Slack digest for #general - 2019-02-20

Apache Pulsar Slack Wed, 20 Feb 2019 01:11:52 -0800

2019-02-19 10:41:22 UTC - Sébastien de Melo: @Sébastien de Melo has joined the 
channel
----
2019-02-19 10:56:59 UTC - Maarten Tielemans: Hi guys, reading some of the docs 
on Pulsar functions. Cool feature and good work on the feature/docs so far!
One thing which isn't 100% clear to me, is it possible to run Pulsar functions 
with parallelism 1 and have a failover? A guarantee of exactly once ordered 
handling
----
2019-02-19 11:01:53 UTC - Jacob O'Farrell: @Ali Ahmed You were right - it was 
having issues connecting to the broker http endpoint.
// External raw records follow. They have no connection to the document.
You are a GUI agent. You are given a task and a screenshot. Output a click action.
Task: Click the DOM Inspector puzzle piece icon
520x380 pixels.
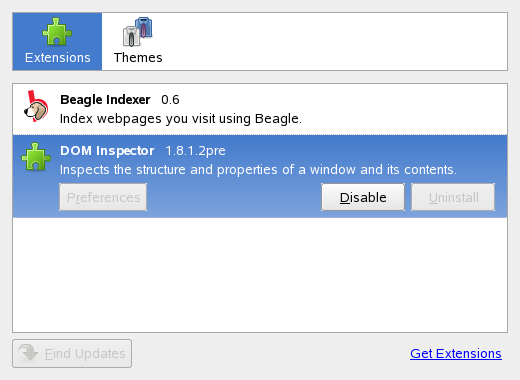click(x=36, y=157)
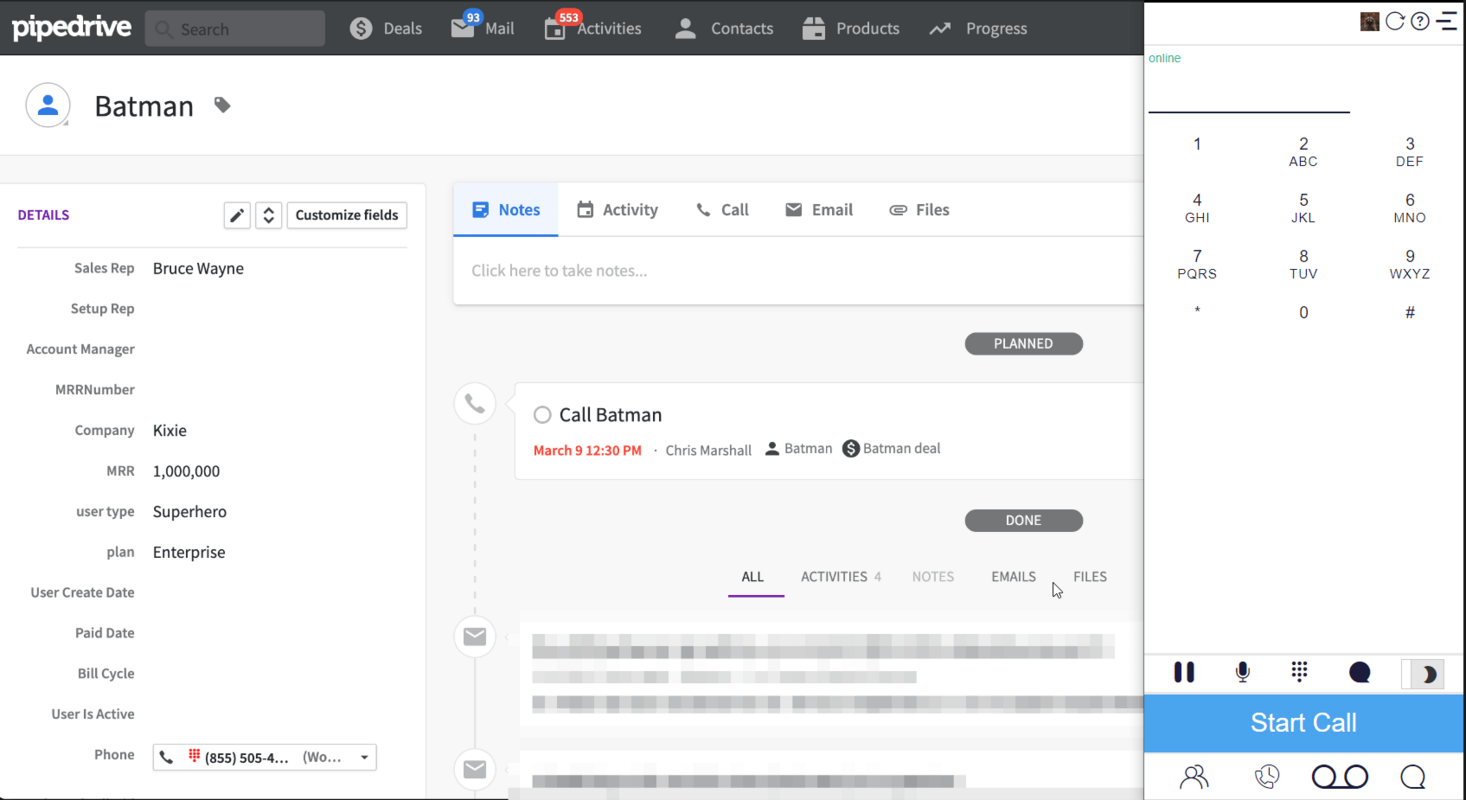Put the call on hold using pause icon
Viewport: 1466px width, 800px height.
1184,672
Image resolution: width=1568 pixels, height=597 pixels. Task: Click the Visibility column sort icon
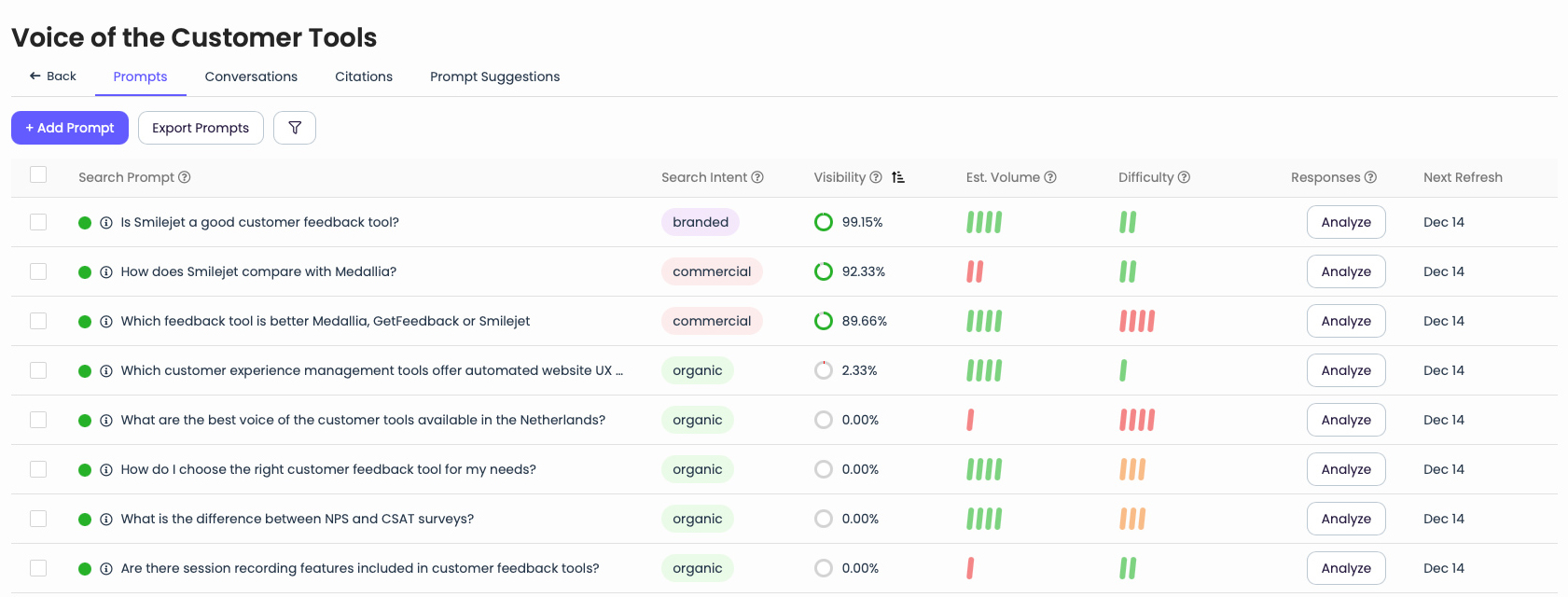(898, 177)
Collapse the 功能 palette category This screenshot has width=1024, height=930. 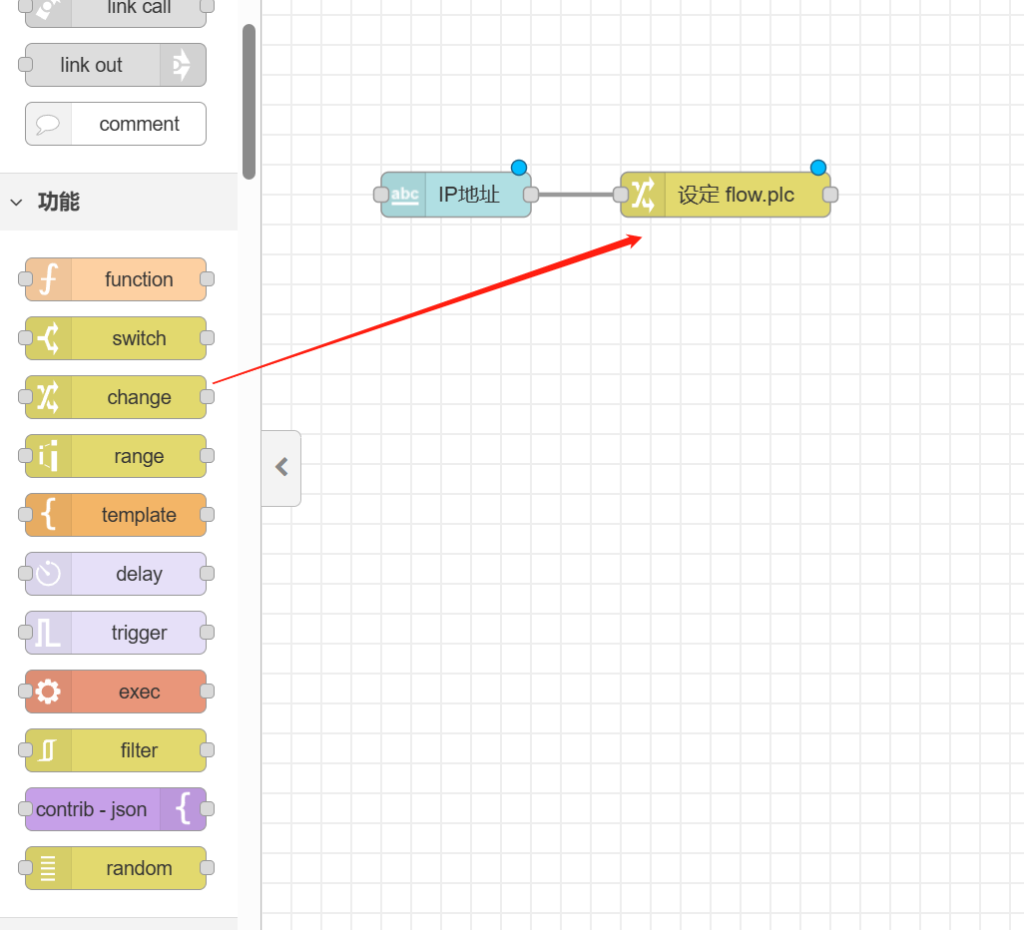click(x=17, y=202)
It seems this isn't 
enabled by default, but Pulsar SQL requires this
----
2019-02-19 11:34:05 UTC - Sijie Guo: &gt; One thing which isn’t 100% clear to 
me, is it possible to run Pulsar functions with parallelism 1 and have a 
failover?

I am not sure if I udnerstand you question clearly. but I am trying to answer
from two points:

1) you are able to run parallelism of 1. pulsar functions runtime will handle
failover for you. if the machines running the function crashes.
2) you can also scheduling parallelism of 2 and using failover subscription.
that means you have 2 instances, one is actually invoking the function, while
the other one is standing by. if the first one crashes, the standby one will
take over the consumption.

at any cases, pulsar supports exactly one on idempontent function.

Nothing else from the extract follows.